What is Faith?


Photo Credit:  Dmitry Protsenko

Too often, Christians link faith with blind adherence to a prescribed set of claims.  This is one of the facets of the “religion” part of Christianity that I find to be overwhelmingly detrimental both to adherents and to non-believers.

“Just believe it.  It’s right there in the Bible.  Yes, there are many that disagree with my interpretation, but if you’ll listen to the Holy Spirit, you’ll see that I’m right.  I know that it seems contradictory with other teachings in the Bible, but believing is seeing.  Once you believe, you’ll see that the contradictions melt away, because God can’t contradict Himself.”  The emotional pressure to assent is unrelenting.

So what is meant by faith?  Is it pledging assent to an unsupported claim?  It could be.  But I think that sort of faith is foolish.  Personally, I’m a fan of skepticism.  By skepticism, I mean having a healthy distrust of any claim that is not backed by evidence.  We should be slow to latch onto statements that require commitment to an unsupported proposition.  If I’ve never heard of you, and if when I meet you for the first time you tell me that you are the CEO of the world’s fastest-growing startup, I won’t call you a liar.  But neither will I invest my life savings in your company until I do some research to verify your claim.

Don’t take this to mean that I am anti-faith.  I would contend that all of us—the religious, the skeptics, the atheists—all of us live by faith to some extent.

For example, suppose I told you that the sun is not going to rise tomorrow.  There is a planet-sized asteroid travelling hundreds of thousands of miles per hour headed for the center of our solar system, and it is projected to impact the sun tomorrow around 3:00 am.  Eastern Standard Time.  The resulting explosion will certainly destroy the earth.  My proposition is that you empty your retirement account and come to Vegas with me, and we’ll spend our last moments of existence having a grand time.

“What’s your evidence?” you might ask.

“What’s your proof that the sun will rise tomorrow?” I counter.

As you consider the question, you realize that you can never prove to me that the sun is going to rise tomorrow.  But the fact remains, that from the dawn of recorded history, people have reported that the sun has risen.  The fact that life on earth has been sustained for at least thousands of years is evidence that the sun has faithfully risen to warm the earth, allowing plants, animals, and people to live another day.  Every day of your life has been marked by a sunrise.  In the absence of credible information to the contrary, you know that there is no reason to believe that the sun is not going to rise again tomorrow.  You might even say that you’ve moved from a point of faith to a point of knowledge.  We might debate the nuances of that statement, but at the end of the day, you elect to leave your retirement account untouched, and continue to live your life in a reasonable manner.  If I’m a very persuasive talker, you might open one eye around 2:50 am; but if you’re confident in your knowledge, you’ll probably close your eye around 2:51 and sleep until sunrise.  You have an unshakeable faith in the continuity of the solar system—at least until credible evidence to the contrary enters the equation.  It’s possible that some heretofore unseen phenomenon might extinguish our sun at any time, but anyone with a modicum of intelligence will “stake their life” on their faith in tomorrow.

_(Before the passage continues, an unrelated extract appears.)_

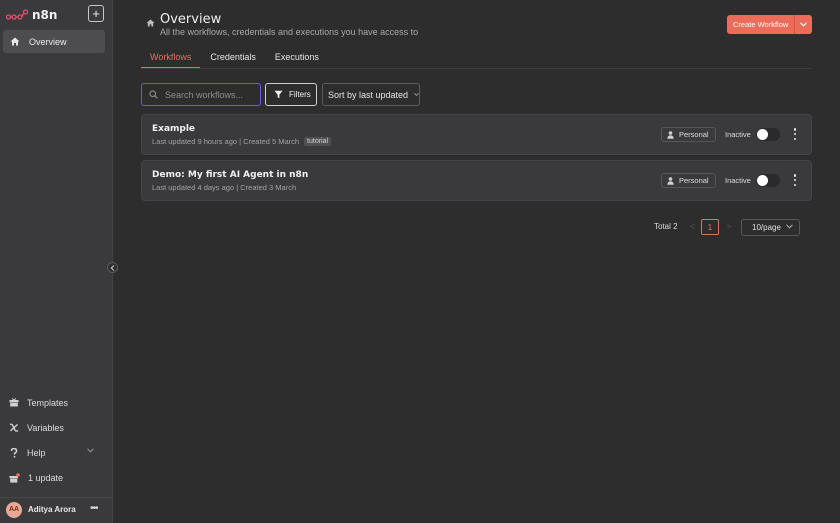 The width and height of the screenshot is (840, 523). I want to click on total-count: Total 2, so click(666, 226).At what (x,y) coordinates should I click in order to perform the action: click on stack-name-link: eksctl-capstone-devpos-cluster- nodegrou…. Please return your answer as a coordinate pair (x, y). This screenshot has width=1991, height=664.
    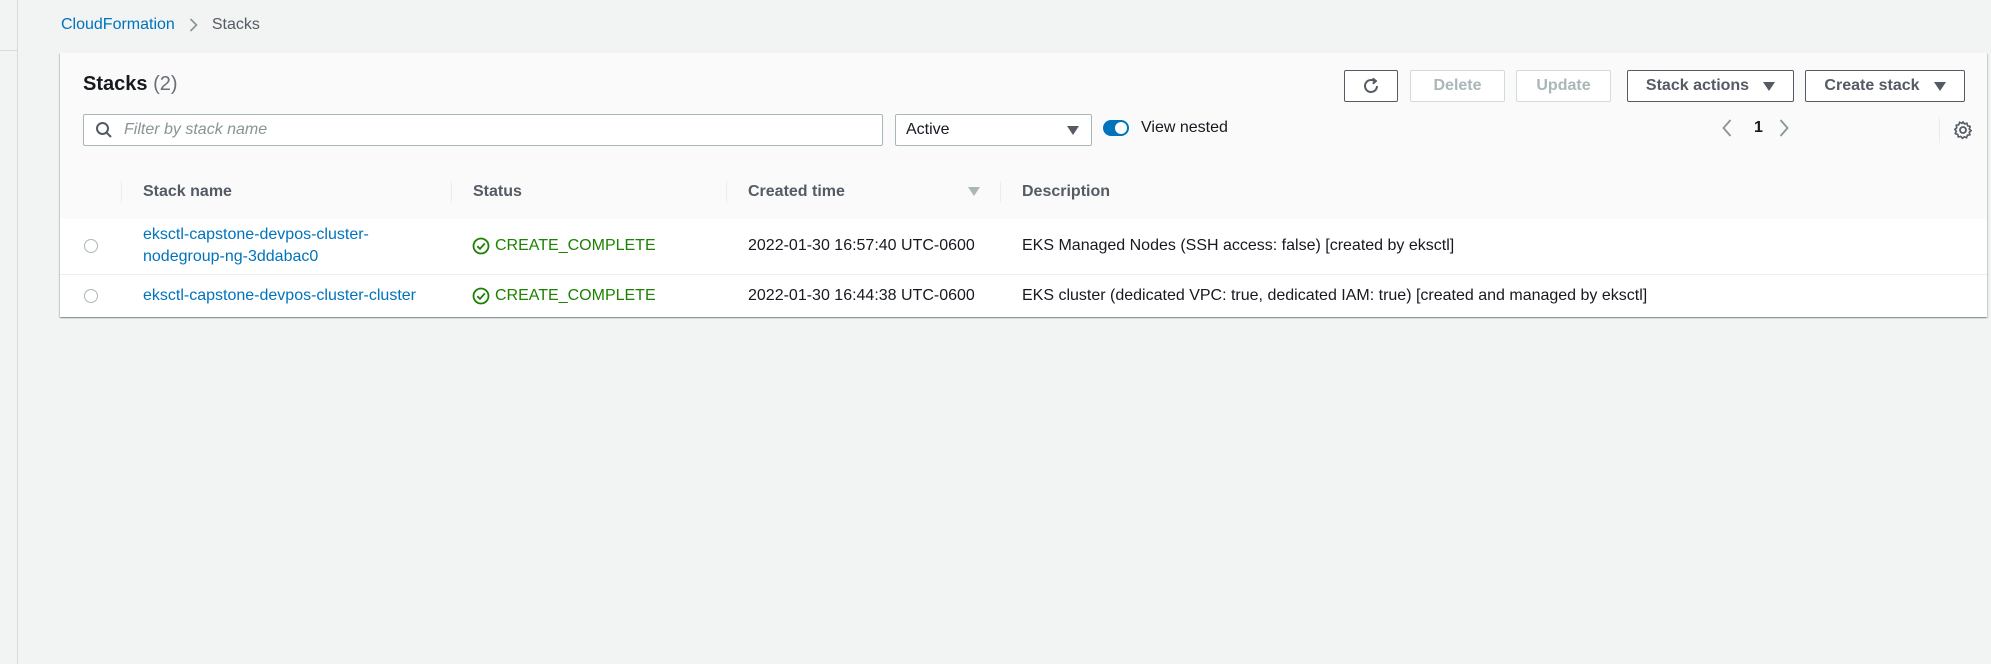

The apostle Paul, in his letter to the Ephesians, touches on this subject.  While encouraging followers of Jesus to be unified and mature, he warns them against gullibly following every “wind of doctrine” that is floated by schemers.

I consider myself to be a follower of Jesus.  Jesus claimed to be divine and not merely divine in a pantheistic sense—a pretty outrageous claim for any man.  His followers made some pretty outrageous claims about him—the most impressive of which is that he came back to life after being killed.  I accept these claims because the evidence supporting them is, in my mind, credible and sufficient.  Many people who subscribe to a purely naturalistic worldview reject these claims outright.  I think that a careful examination of the evidence leads to the reasonable conclusion that there is a spiritual or supernatural component to the universe, and Jesus was who He claimed to be.

There is no need to feel threatened by those who argue against this view.  Nor is there a need to pressure people to accept it.   The truth stands on its own and will ultimately be evident.

There is one other point worth considering.  Everyone has a different view of how much evidence is “reasonable.”   Some people accept a little bit.  Some require more.  God understands this.  He doesn’t love us less if we ask too many questions.  Nor does He love us less if we don’t ask enough questions.  The amount of faith that one has is not the deciding factor in whether or not one will be “saved.”  Reconciliation was Jesus’ primary mission on this earth.  The accomplishing of this mission is His alone.  This doesn’t mean that He forces reconciliation on us.  I think He simply made it feasible and offers it to us.  Jesus encouraged faith, even if metaphorically speaking, it were as small as a tiny seed.  When questioned by doubters, however, He always offered evidence.

We would do well to understand that God does not require blind faith from us.  He created us with the ability to reason.  He expects us to use our abilities to the extent that we are able and makes allowances for our shortcomings.

When experiencing doubt, do you look for evidence?  When confronted by doubters, do you offer evidence or do you demand more faith?